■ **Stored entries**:
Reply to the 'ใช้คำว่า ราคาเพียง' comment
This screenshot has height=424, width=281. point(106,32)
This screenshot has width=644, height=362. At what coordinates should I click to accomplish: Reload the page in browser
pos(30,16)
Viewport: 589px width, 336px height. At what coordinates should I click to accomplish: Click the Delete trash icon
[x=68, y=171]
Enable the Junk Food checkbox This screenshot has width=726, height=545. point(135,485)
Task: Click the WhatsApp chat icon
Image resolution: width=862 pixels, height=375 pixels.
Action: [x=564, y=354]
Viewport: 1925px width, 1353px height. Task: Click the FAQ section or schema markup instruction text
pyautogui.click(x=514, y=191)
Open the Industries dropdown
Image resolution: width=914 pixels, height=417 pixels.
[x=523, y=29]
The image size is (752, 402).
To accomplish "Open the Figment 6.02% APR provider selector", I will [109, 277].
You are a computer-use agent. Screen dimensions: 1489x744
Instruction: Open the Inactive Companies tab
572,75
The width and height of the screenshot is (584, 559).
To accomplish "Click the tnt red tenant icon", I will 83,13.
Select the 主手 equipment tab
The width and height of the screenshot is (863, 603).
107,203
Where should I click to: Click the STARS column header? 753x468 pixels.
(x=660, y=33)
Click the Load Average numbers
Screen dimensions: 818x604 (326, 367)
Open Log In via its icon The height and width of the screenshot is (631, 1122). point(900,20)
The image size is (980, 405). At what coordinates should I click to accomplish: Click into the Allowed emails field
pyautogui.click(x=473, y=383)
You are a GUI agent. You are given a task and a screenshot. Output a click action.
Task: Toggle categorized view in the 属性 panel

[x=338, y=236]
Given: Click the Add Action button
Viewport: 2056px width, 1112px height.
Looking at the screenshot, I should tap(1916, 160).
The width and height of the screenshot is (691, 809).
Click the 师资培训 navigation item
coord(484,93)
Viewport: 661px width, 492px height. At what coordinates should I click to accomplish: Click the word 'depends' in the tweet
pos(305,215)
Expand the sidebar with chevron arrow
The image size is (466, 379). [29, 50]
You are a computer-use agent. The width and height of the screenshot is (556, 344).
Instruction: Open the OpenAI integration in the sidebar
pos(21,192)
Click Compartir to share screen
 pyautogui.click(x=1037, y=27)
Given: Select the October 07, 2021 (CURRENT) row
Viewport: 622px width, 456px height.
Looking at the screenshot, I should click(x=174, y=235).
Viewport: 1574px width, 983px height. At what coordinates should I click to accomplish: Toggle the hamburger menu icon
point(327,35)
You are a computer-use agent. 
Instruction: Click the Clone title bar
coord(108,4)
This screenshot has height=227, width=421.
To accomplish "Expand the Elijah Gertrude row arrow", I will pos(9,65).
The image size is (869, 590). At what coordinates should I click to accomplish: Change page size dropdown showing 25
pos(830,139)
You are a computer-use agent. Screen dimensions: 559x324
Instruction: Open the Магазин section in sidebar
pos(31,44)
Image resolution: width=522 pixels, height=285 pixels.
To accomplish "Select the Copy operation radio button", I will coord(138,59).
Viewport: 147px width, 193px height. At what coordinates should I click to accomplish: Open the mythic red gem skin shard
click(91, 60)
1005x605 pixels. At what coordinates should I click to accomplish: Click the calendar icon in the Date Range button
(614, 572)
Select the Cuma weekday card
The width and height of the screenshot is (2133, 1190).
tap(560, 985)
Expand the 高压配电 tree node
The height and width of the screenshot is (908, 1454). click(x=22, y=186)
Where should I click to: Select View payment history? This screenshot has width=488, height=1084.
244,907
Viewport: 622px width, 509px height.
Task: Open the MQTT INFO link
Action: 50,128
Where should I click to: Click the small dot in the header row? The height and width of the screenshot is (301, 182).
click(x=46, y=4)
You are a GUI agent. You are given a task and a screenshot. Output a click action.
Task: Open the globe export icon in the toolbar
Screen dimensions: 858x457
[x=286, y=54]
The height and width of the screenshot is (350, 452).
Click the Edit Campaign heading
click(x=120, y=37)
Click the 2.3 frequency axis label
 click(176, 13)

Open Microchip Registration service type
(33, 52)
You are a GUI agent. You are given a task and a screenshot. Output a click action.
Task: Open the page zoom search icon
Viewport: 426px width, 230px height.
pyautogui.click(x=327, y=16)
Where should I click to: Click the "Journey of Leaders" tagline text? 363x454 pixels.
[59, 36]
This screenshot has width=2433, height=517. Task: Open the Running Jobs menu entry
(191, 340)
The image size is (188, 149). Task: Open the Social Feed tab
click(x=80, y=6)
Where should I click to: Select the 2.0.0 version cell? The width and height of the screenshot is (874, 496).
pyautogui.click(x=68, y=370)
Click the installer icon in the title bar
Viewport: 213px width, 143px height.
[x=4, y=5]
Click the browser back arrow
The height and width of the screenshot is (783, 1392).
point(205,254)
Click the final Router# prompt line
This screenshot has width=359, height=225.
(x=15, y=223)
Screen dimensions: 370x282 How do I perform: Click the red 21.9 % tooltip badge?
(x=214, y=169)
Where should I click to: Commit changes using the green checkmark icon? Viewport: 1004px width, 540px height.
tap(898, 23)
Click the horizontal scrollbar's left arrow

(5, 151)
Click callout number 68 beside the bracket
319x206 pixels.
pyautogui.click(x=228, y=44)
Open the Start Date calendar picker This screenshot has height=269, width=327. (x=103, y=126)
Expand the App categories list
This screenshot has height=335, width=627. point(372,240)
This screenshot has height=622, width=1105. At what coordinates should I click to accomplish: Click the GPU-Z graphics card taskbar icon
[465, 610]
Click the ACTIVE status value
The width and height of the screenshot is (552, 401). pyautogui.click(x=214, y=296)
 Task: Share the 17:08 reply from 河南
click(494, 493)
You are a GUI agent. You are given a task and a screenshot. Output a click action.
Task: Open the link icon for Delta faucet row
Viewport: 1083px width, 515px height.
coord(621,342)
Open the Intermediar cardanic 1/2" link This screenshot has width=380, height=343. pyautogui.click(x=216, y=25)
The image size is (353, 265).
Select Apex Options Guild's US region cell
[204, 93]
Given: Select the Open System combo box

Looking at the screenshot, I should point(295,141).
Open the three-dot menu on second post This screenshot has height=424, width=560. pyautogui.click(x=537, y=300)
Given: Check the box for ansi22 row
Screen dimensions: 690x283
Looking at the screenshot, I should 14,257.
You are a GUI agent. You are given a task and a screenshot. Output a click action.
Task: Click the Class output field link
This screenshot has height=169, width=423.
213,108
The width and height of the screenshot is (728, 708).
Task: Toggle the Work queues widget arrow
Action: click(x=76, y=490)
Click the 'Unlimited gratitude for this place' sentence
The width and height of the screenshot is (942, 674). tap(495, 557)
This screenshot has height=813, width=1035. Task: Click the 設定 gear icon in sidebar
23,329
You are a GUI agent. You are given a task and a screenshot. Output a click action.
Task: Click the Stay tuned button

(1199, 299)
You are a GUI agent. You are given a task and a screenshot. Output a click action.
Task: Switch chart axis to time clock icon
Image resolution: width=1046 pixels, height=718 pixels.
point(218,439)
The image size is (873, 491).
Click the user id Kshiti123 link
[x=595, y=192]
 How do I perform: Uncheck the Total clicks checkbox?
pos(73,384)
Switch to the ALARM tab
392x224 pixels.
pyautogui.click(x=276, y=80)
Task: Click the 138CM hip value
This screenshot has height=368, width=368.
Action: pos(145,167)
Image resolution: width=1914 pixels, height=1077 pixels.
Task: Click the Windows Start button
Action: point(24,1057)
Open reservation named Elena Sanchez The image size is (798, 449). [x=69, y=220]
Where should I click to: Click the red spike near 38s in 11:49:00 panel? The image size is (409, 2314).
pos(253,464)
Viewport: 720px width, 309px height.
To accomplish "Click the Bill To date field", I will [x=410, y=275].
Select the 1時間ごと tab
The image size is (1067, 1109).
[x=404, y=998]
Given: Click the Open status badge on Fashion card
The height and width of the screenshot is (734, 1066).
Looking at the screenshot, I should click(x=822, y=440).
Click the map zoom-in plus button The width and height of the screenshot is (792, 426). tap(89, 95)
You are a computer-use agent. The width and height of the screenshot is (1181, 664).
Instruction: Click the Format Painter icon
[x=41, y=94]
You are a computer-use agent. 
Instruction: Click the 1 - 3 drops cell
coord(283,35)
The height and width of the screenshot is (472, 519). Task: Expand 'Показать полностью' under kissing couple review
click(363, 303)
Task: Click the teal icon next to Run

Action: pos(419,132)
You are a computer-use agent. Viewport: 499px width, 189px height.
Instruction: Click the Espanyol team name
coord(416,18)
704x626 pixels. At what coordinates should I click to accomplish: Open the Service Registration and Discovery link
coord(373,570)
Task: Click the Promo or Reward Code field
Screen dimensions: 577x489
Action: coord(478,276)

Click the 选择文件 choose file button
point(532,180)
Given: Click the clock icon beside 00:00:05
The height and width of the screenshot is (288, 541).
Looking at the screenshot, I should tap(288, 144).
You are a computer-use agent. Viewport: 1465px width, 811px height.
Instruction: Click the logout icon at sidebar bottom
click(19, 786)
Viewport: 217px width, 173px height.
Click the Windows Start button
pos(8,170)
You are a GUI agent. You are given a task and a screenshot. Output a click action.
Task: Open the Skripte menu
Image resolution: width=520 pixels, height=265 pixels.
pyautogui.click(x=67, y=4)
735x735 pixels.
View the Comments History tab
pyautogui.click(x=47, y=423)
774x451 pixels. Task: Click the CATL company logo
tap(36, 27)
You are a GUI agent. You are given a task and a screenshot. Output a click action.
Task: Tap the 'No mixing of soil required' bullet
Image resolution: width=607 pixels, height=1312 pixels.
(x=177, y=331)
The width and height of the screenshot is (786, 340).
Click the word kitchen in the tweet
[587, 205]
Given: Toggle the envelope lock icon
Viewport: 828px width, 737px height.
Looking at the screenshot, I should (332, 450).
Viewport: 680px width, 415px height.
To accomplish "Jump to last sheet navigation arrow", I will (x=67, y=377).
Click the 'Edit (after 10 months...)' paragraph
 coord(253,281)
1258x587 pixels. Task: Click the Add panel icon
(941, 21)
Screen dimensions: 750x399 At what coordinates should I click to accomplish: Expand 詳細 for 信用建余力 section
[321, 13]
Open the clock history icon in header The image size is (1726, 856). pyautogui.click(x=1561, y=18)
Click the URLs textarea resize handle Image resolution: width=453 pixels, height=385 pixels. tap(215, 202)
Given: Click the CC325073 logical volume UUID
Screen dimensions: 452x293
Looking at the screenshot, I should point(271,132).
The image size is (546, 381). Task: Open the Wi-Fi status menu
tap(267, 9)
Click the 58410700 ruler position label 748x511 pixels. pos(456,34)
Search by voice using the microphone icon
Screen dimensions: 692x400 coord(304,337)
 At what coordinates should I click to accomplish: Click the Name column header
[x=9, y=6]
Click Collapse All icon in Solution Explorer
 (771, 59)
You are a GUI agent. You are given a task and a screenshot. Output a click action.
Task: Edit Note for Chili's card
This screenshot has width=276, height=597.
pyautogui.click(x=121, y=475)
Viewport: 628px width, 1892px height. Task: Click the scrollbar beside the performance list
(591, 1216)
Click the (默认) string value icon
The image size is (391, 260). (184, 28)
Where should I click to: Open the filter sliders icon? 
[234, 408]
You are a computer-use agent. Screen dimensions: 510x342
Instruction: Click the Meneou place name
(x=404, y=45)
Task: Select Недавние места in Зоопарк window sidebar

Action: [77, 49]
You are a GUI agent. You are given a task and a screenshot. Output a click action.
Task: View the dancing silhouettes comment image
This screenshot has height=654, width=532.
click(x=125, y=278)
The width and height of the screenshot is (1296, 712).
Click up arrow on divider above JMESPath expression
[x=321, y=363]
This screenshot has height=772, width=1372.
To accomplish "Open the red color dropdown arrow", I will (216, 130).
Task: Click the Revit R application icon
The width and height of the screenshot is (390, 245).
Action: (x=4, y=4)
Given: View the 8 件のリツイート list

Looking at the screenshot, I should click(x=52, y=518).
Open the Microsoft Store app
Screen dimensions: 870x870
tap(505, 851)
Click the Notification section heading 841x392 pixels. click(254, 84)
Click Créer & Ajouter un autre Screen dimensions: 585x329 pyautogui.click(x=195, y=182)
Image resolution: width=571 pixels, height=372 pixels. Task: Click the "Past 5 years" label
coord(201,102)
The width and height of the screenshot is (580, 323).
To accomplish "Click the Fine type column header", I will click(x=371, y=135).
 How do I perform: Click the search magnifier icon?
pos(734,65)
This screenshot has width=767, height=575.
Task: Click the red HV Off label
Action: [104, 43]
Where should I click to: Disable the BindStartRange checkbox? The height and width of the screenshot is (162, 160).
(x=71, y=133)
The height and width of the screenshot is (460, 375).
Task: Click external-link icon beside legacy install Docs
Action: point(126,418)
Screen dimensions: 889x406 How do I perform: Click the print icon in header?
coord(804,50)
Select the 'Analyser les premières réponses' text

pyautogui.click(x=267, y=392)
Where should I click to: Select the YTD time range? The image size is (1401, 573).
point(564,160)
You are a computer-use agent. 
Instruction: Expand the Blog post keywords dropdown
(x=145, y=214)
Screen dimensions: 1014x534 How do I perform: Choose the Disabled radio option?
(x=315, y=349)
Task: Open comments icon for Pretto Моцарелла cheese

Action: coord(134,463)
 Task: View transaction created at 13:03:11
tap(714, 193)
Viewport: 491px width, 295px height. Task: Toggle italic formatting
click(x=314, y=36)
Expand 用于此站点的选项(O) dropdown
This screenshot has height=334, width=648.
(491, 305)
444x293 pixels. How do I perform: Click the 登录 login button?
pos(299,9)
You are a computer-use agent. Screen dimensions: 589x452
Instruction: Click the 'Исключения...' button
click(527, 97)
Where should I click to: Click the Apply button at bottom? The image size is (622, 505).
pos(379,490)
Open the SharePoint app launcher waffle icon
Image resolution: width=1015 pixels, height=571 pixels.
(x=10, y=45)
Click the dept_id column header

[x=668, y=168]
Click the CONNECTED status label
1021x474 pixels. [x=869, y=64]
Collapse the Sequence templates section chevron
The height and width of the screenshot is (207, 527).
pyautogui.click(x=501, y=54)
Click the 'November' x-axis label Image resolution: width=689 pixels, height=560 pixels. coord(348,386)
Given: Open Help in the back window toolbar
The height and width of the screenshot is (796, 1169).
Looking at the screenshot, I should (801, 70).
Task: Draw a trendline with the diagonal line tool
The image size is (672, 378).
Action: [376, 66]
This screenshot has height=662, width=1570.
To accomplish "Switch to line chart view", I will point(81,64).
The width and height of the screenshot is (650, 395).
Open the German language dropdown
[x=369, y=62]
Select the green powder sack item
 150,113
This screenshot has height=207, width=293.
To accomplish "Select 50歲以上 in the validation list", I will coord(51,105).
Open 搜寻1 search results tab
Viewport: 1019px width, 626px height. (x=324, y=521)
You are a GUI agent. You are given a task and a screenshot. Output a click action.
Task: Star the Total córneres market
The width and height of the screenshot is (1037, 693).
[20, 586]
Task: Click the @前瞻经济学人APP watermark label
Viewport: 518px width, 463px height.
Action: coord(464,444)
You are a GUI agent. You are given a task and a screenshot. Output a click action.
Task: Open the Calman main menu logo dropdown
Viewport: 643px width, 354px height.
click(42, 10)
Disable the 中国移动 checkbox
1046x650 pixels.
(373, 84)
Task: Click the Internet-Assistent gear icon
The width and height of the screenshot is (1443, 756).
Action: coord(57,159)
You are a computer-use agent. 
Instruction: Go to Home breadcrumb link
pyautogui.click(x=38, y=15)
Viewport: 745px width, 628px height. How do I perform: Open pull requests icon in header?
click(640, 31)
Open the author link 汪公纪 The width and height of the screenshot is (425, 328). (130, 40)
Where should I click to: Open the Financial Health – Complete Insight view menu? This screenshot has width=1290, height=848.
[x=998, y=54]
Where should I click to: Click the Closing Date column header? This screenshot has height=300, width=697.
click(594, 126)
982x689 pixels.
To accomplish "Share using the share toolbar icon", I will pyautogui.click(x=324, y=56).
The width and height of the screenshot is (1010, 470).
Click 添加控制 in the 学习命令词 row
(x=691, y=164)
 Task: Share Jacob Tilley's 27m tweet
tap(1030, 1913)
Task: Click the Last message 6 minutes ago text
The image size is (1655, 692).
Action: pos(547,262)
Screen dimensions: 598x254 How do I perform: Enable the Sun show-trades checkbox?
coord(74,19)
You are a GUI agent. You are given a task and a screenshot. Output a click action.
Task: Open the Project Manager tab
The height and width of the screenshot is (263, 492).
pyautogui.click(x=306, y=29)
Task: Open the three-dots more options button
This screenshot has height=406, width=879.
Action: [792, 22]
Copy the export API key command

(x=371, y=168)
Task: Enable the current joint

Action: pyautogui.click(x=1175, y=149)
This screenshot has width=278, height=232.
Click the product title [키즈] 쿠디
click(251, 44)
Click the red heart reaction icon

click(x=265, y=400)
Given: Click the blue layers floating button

■ **TO DO**: Quote the lines from the one containing "Open the Start" through the one containing "(1199, 299)", both included, exactly as they appear.

■ **OUTPUT OF THE EXERCISE**:
Open the Start Date calendar picker This screenshot has height=269, width=327. (x=103, y=126)
Expand the App categories list
This screenshot has height=335, width=627. point(372,240)
This screenshot has height=622, width=1105. At what coordinates should I click to accomplish: Click the GPU-Z graphics card taskbar icon
[465, 610]
Click the ACTIVE status value
The width and height of the screenshot is (552, 401). pyautogui.click(x=214, y=296)
 Task: Share the 17:08 reply from 河南
click(494, 493)
You are a GUI agent. You are given a task and a screenshot. Output a click action.
Task: Open the link icon for Delta faucet row
Viewport: 1083px width, 515px height.
coord(621,342)
Open the Intermediar cardanic 1/2" link This screenshot has width=380, height=343. pyautogui.click(x=216, y=25)
The image size is (353, 265).
Select Apex Options Guild's US region cell
[204, 93]
Given: Select the Open System combo box

Looking at the screenshot, I should point(295,141).
Open the three-dot menu on second post This screenshot has height=424, width=560. pyautogui.click(x=537, y=300)
Given: Check the box for ansi22 row
Screen dimensions: 690x283
Looking at the screenshot, I should 14,257.
You are a GUI agent. You are given a task and a screenshot. Output a click action.
Task: Click the Class output field link
This screenshot has height=169, width=423.
213,108
The width and height of the screenshot is (728, 708).
Task: Toggle the Work queues widget arrow
Action: click(x=76, y=490)
Click the 'Unlimited gratitude for this place' sentence
The width and height of the screenshot is (942, 674). tap(495, 557)
This screenshot has height=813, width=1035. Task: Click the 設定 gear icon in sidebar
23,329
You are a GUI agent. You are given a task and a screenshot. Output a click action.
Task: Click the Stay tuned button

(1199, 299)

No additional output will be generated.